• WHAT YOU ARE ASKED TO DO
Transcribe the book review on Mary Tudor and Philip of Spain in full, with every word and punctuation mark unchanged.

• DOCUMENT SEGMENT
— START —

By Mark Sheaves
In 1554 Mary Tudor Queen of England married Prince Phillip II of Spain, uniting the two crowns for four fascinating years until Mary’s death in 1558. In Philip of Spain, King of England, Harry Kelsey explores the rise and fall of this dynastic alliance in the context of the Reformation era. By highlighting this union, he demonstrates that sixteenth-century Anglo-Spanish relations were not simply dominated by religious difference, piracy, and imperial rivalry. For a brief period at least the histories of England and Spain were not only deeply entangled, but wedded together.
Structured as a dual biography of Mary and Philip, Kelsey focuses on the importance of the childhood experiences of his two protagonists for shaping their actions as monarchs, both as individuals and a married couple. He emphasizes their very different relationships with their famous fathers. Groomed as an heir to the throne, Philip enjoyed a stable youth and learned the necessary tools to manage the world empire he would inherit from his father, Charles V. Touring the imperial kingdom instilled an ambitious streak in the young prince. Throughout the time he ruled the provincial kingdom of England, Philip remained focused on bigger prizes on the continent. He never learned English and envisioned England’s future as part of a united kingdom with the Netherlands to counter the threat of France in northern Europe. In contrast, Mary’s father, Henry VIII, banished her from court at a young age after he annulled his marriage to her mother, Catherine of Aragon; another Anglo-Spanish royal marriage. This left Mary ill prepared for rule, isolated from European matters, and resolutely Catholic. The goal of returning Catholicism to England dominated her reign, and motivated her decision to marry Phillip. These formative experiences, Kelsey argues, shaped the policies employed during their marriage.

— END —

(Data items)
— START —

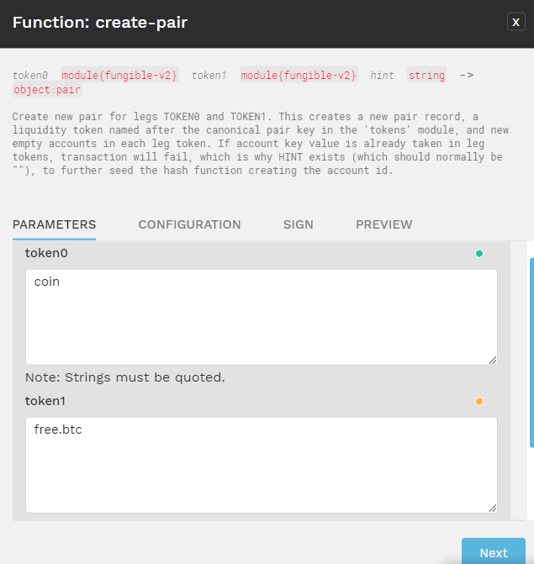Click the blue parameters scrollbar thumb
Viewport: 534px width, 564px height.
(x=531, y=352)
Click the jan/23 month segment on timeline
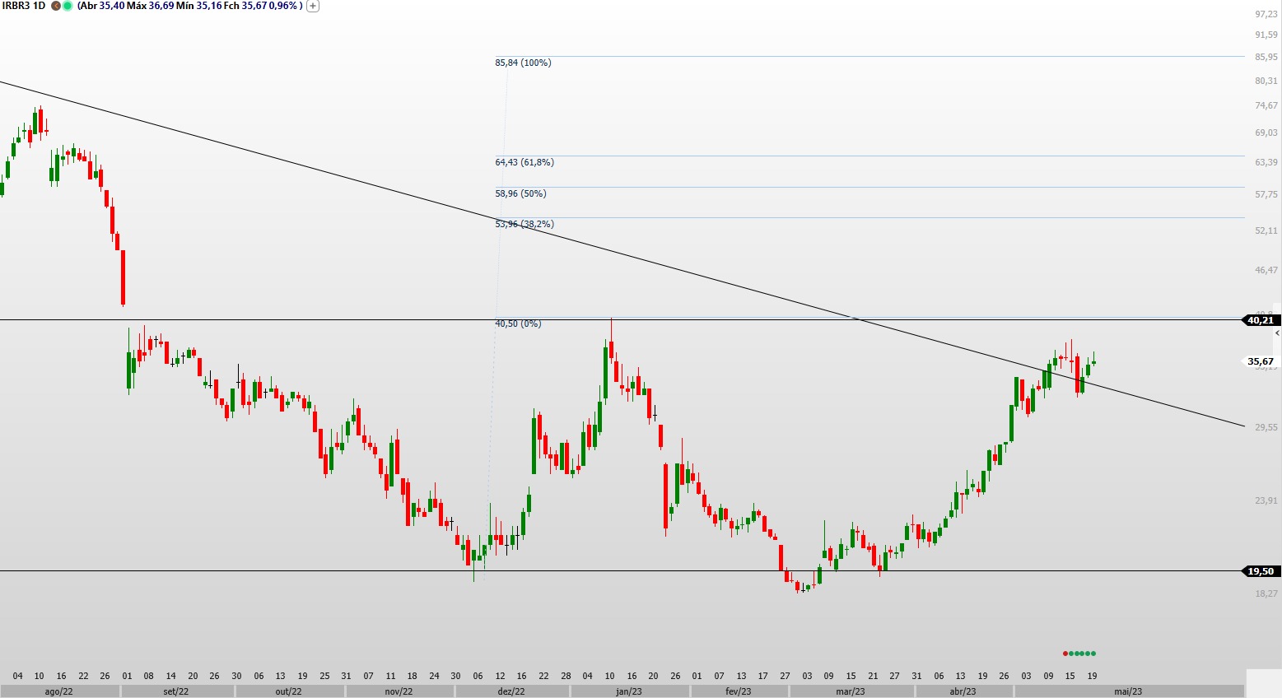This screenshot has width=1282, height=698. pyautogui.click(x=629, y=691)

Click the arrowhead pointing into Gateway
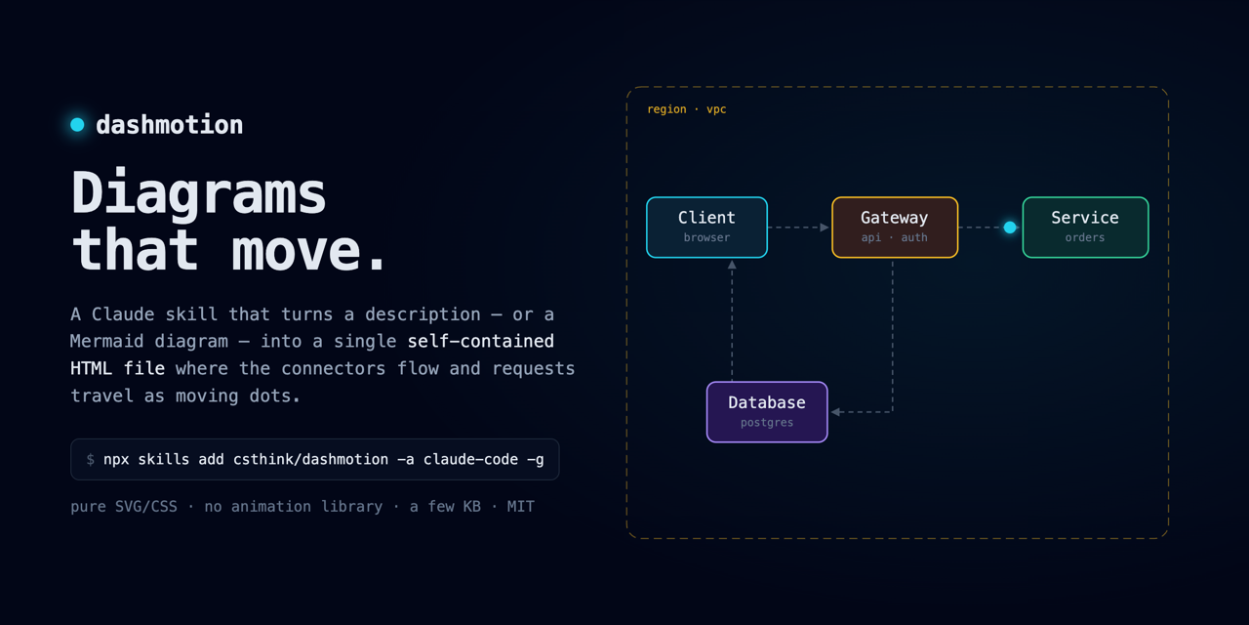point(825,228)

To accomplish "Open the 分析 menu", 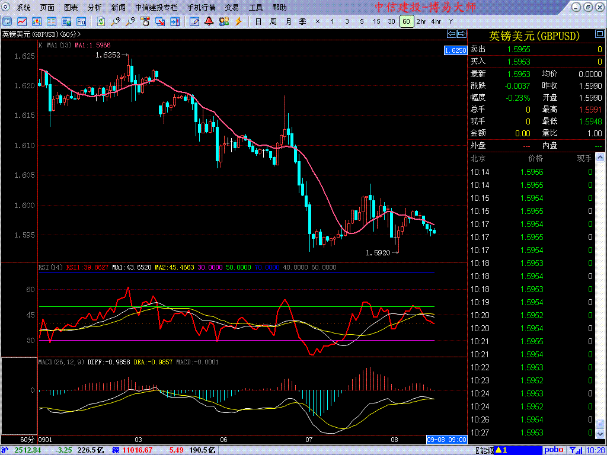I will [94, 8].
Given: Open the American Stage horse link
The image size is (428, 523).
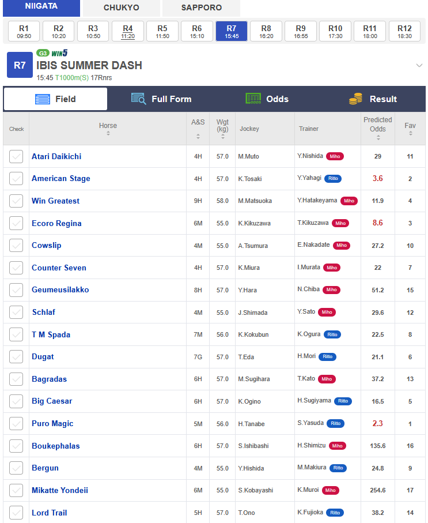Looking at the screenshot, I should [x=61, y=178].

— END —

• REPLY
By Mark Sheaves
In 1554 Mary Tudor Queen of England married Prince Phillip II of Spain, uniting the two crowns for four fascinating years until Mary’s death in 1558. In Philip of Spain, King of England, Harry Kelsey explores the rise and fall of this dynastic alliance in the context of the Reformation era. By highlighting this union, he demonstrates that sixteenth-century Anglo-Spanish relations were not simply dominated by religious difference, piracy, and imperial rivalry. For a brief period at least the histories of England and Spain were not only deeply entangled, but wedded together.
Structured as a dual biography of Mary and Philip, Kelsey focuses on the importance of the childhood experiences of his two protagonists for shaping their actions as monarchs, both as individuals and a married couple. He emphasizes their very different relationships with their famous fathers. Groomed as an heir to the throne, Philip enjoyed a stable youth and learned the necessary tools to manage the world empire he would inherit from his father, Charles V. Touring the imperial kingdom instilled an ambitious streak in the young prince. Throughout the time he ruled the provincial kingdom of England, Philip remained focused on bigger prizes on the continent. He never learned English and envisioned England’s future as part of a united kingdom with the Netherlands to counter the threat of France in northern Europe. In contrast, Mary’s father, Henry VIII, banished her from court at a young age after he annulled his marriage to her mother, Catherine of Aragon; another Anglo-Spanish royal marriage. This left Mary ill prepared for rule, isolated from European matters, and resolutely Catholic. The goal of returning Catholicism to England dominated her reign, and motivated her decision to marry Phillip. These formative experiences, Kelsey argues, shaped the policies employed during their marriage.